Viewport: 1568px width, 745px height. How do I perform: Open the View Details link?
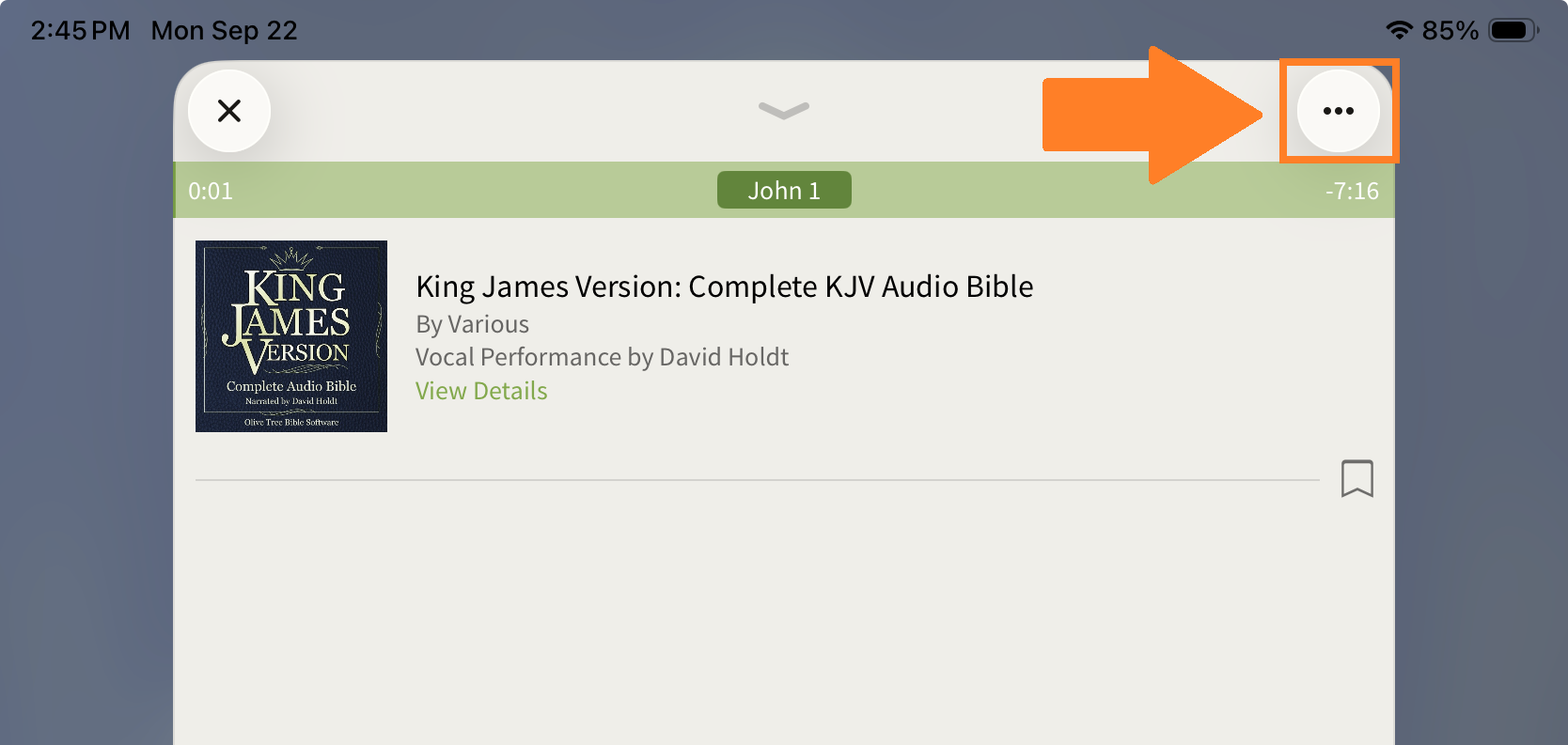(x=481, y=391)
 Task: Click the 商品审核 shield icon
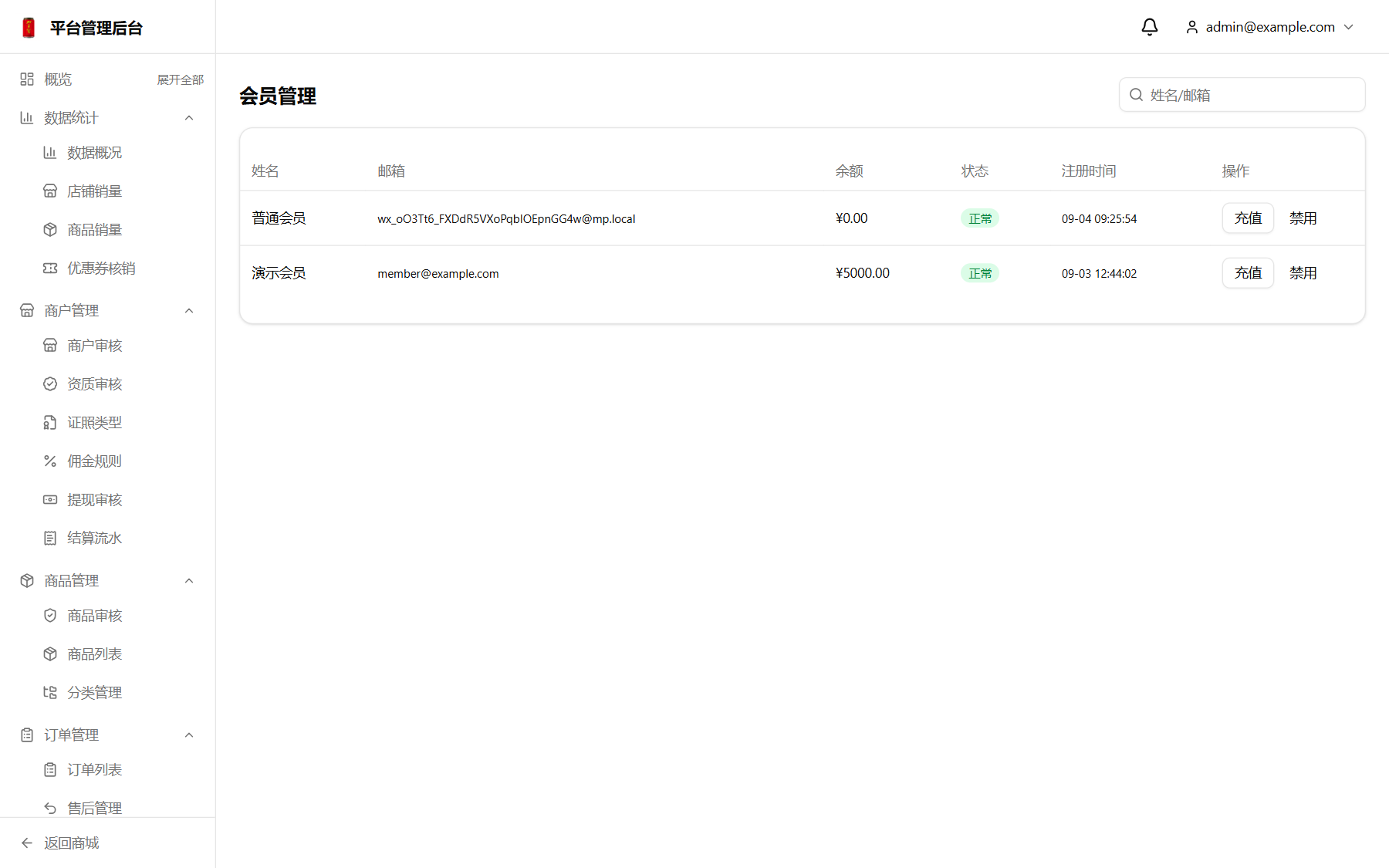(x=50, y=616)
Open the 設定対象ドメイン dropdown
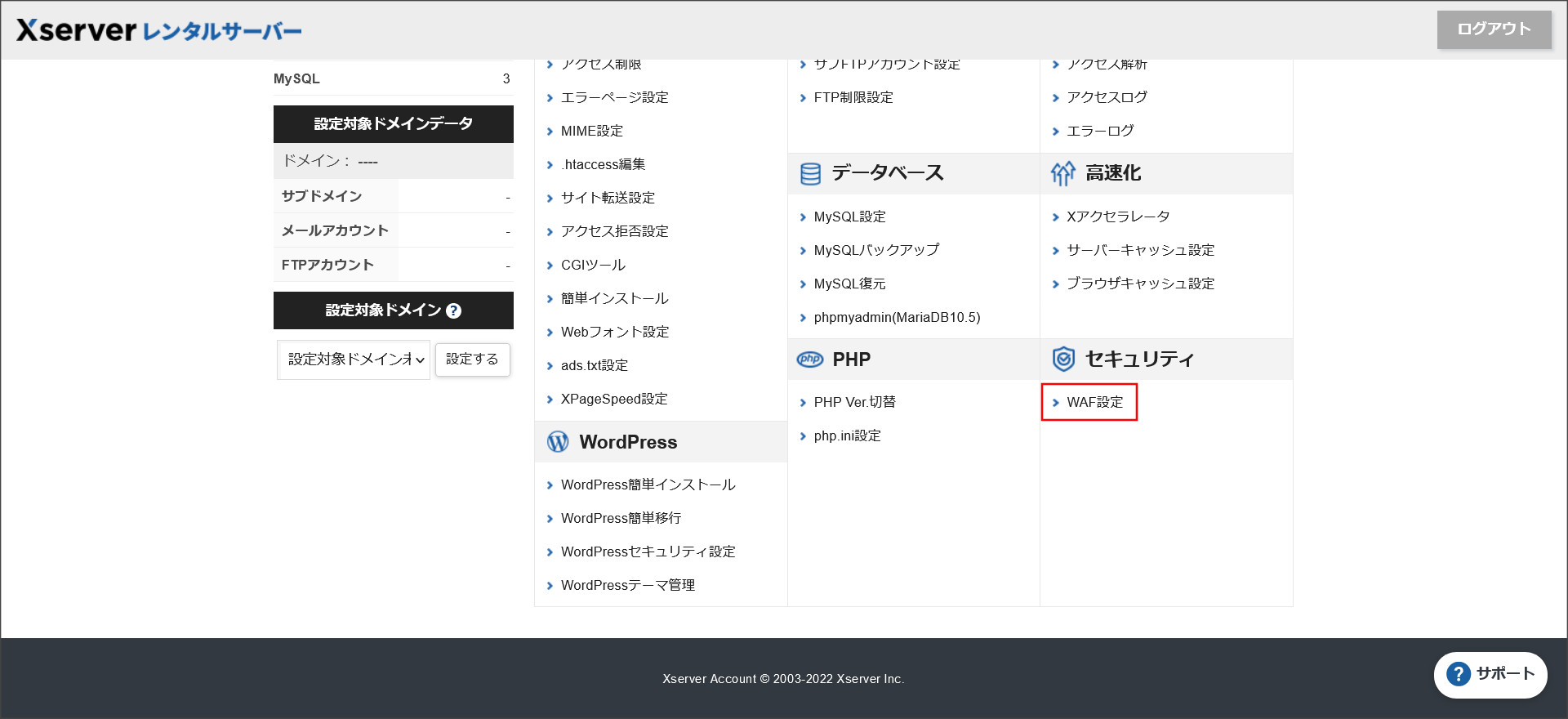This screenshot has height=719, width=1568. pyautogui.click(x=354, y=360)
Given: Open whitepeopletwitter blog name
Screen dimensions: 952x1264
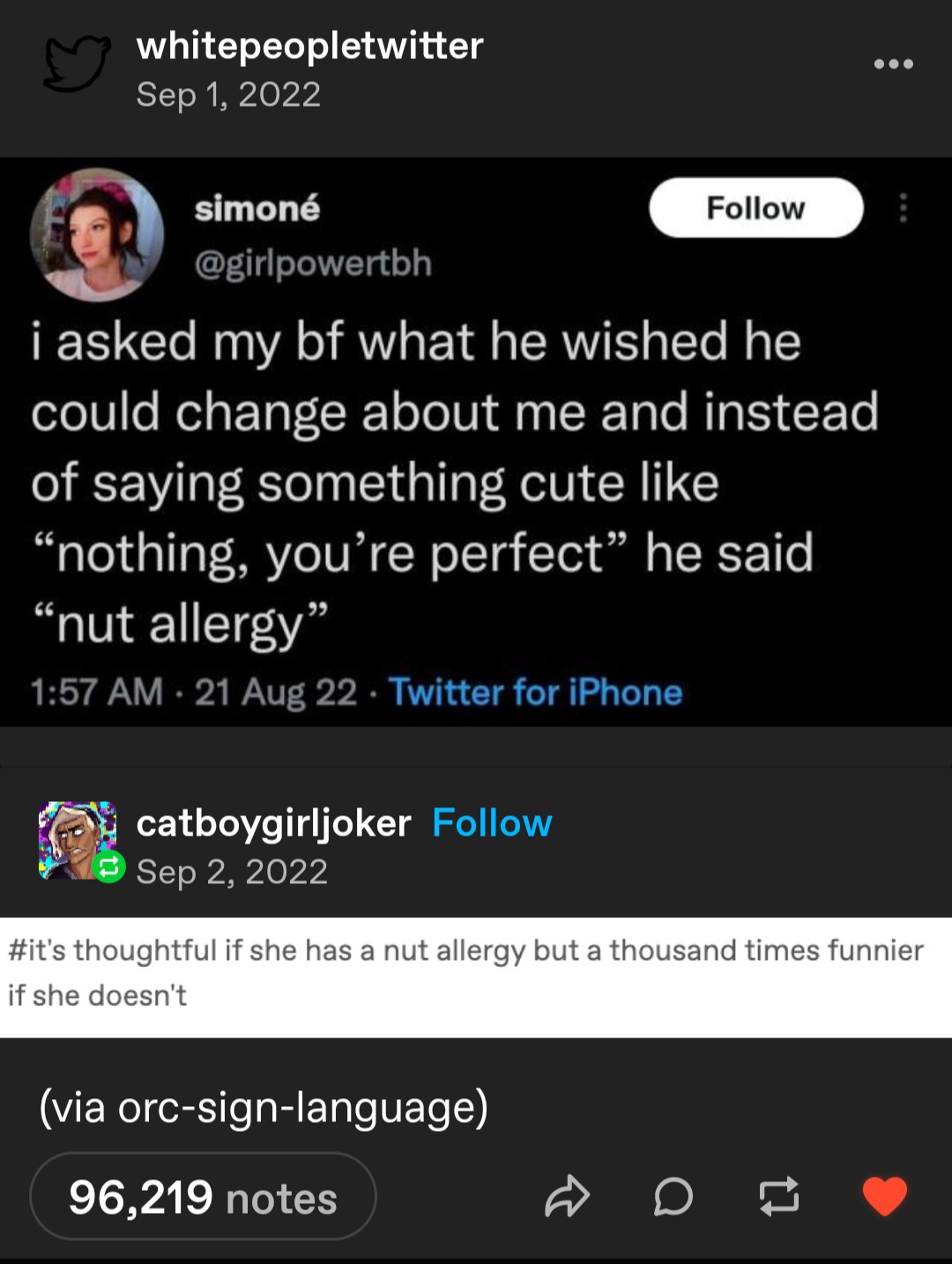Looking at the screenshot, I should [309, 46].
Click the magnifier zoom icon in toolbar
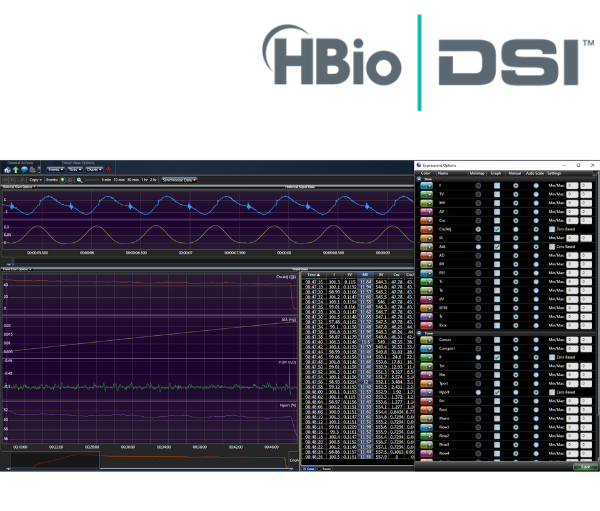Viewport: 600px width, 511px height. click(79, 180)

○ ○ ○

Please copy the data shown above precisely, leaving the images out.

WRITTEN RESPONSE —
Viewport: 1568px width, 745px height. How do I perform: Open the View Details link?
(x=481, y=391)
 Task: Click the 商品审核 shield icon
(x=50, y=616)
Open the 設定対象ドメイン dropdown
This screenshot has height=719, width=1568. pyautogui.click(x=354, y=360)
Given: Open whitepeopletwitter blog name
Screen dimensions: 952x1264
Looking at the screenshot, I should [309, 46].
Click the magnifier zoom icon in toolbar
Viewport: 600px width, 511px height. click(79, 180)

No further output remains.